課題 1 ->
本文抜粋を読み、次の問いに答えなさい。
(a) 栗山英樹監督はどの球団の監督か。
(b) 球団が前回交渉で提示した背番号は何番で、それはだれがつけていたものか。
(c) メジャー挑戦に反対していたのはだれか。

本文抜粋 ->
»»
日本ハム栗山英樹監督も直々に面談し、一評論家として米国でのプレーを説明。日本とメジャーでの育成方法の違いや球団の手厚い育成方法についての説明をした。「米国で長く活躍するために、早く行った方がいいという考えはあった。しかし自分の気持ちはだんだん変わっていった」と記者会見での大谷投手。球団は前回交渉で、最高契約金やレンジャーズに移籍したダルビッシュ有投手がつけていた背番号11も提示していた。最上級の待遇で大谷投手の気持ちも揺らいだのか。「大リーグは各国からすごい選手が集まっている。そういう選手に負けたくない」と言葉や生活環境の適応への心配で両親や花巻東の監督は反対していたが、それを振り切ってのメジャー挑戦に眼を輝かせていた。しかしわずか50日弱で大きな青年の大きな夢は消えたことになった。
««
提供資料 ->
»»
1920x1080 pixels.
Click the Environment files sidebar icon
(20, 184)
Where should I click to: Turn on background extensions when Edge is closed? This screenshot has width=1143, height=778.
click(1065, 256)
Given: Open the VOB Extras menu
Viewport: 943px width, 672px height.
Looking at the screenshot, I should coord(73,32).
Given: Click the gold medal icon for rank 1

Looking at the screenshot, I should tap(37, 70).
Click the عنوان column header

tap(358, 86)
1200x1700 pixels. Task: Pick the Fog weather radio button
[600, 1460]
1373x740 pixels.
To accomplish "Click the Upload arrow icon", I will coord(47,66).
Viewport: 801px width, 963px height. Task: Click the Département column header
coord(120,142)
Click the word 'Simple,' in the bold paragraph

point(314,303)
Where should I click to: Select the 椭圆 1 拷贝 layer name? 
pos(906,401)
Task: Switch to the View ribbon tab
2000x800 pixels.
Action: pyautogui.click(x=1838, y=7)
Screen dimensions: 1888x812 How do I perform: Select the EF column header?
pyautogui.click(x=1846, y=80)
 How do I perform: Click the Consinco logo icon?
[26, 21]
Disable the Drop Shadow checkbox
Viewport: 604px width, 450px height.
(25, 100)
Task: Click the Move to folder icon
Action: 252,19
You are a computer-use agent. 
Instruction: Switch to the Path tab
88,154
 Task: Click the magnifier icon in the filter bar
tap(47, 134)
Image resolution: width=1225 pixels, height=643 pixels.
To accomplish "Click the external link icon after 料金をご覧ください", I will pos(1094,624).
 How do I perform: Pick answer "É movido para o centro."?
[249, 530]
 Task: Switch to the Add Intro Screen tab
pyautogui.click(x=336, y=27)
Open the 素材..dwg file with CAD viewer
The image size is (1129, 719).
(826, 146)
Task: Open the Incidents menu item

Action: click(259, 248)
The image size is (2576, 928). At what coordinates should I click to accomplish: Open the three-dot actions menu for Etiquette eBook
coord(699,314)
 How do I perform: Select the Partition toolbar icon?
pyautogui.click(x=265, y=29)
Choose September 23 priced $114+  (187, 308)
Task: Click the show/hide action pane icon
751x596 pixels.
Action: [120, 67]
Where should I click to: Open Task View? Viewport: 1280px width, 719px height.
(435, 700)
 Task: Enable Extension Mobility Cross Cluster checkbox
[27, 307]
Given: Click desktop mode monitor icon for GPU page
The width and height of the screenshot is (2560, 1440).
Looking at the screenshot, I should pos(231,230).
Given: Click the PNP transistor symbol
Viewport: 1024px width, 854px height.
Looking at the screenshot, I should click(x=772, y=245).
««
課題 2 -> 記録のうち「1200x1700 pixels. Task: Pick」を含む行から「Action: [120, 67]」を含む行までについて、「column header」を「column heading」に置き換え、ほかは変えずに書き直しなさい。示すのはこの範囲の行だけとする。

解答 1 ->
(a) 日本ハム
(b) 背番号11で、レンジャーズに移籍したダルビッシュ有投手がつけていたもの
(c) 両親や花巻東の監督

解答 2 ->
1200x1700 pixels. Task: Pick the Fog weather radio button
[600, 1460]
1373x740 pixels.
To accomplish "Click the Upload arrow icon", I will coord(47,66).
Viewport: 801px width, 963px height. Task: Click the Département column heading
coord(120,142)
Click the word 'Simple,' in the bold paragraph

point(314,303)
Where should I click to: Select the 椭圆 1 拷贝 layer name? 
pos(906,401)
Task: Switch to the View ribbon tab
2000x800 pixels.
Action: pyautogui.click(x=1838, y=7)
Screen dimensions: 1888x812 How do I perform: Select the EF column heading?
pyautogui.click(x=1846, y=80)
 How do I perform: Click the Consinco logo icon?
[26, 21]
Disable the Drop Shadow checkbox
Viewport: 604px width, 450px height.
(25, 100)
Task: Click the Move to folder icon
Action: 252,19
You are a computer-use agent. 
Instruction: Switch to the Path tab
88,154
 Task: Click the magnifier icon in the filter bar
tap(47, 134)
Image resolution: width=1225 pixels, height=643 pixels.
To accomplish "Click the external link icon after 料金をご覧ください", I will pos(1094,624).
 How do I perform: Pick answer "É movido para o centro."?
[249, 530]
 Task: Switch to the Add Intro Screen tab
pyautogui.click(x=336, y=27)
Open the 素材..dwg file with CAD viewer
The image size is (1129, 719).
(826, 146)
Task: Open the Incidents menu item

Action: click(259, 248)
The image size is (2576, 928). At what coordinates should I click to accomplish: Open the three-dot actions menu for Etiquette eBook
coord(699,314)
 How do I perform: Select the Partition toolbar icon?
pyautogui.click(x=265, y=29)
Choose September 23 priced $114+  (187, 308)
Task: Click the show/hide action pane icon
751x596 pixels.
Action: [120, 67]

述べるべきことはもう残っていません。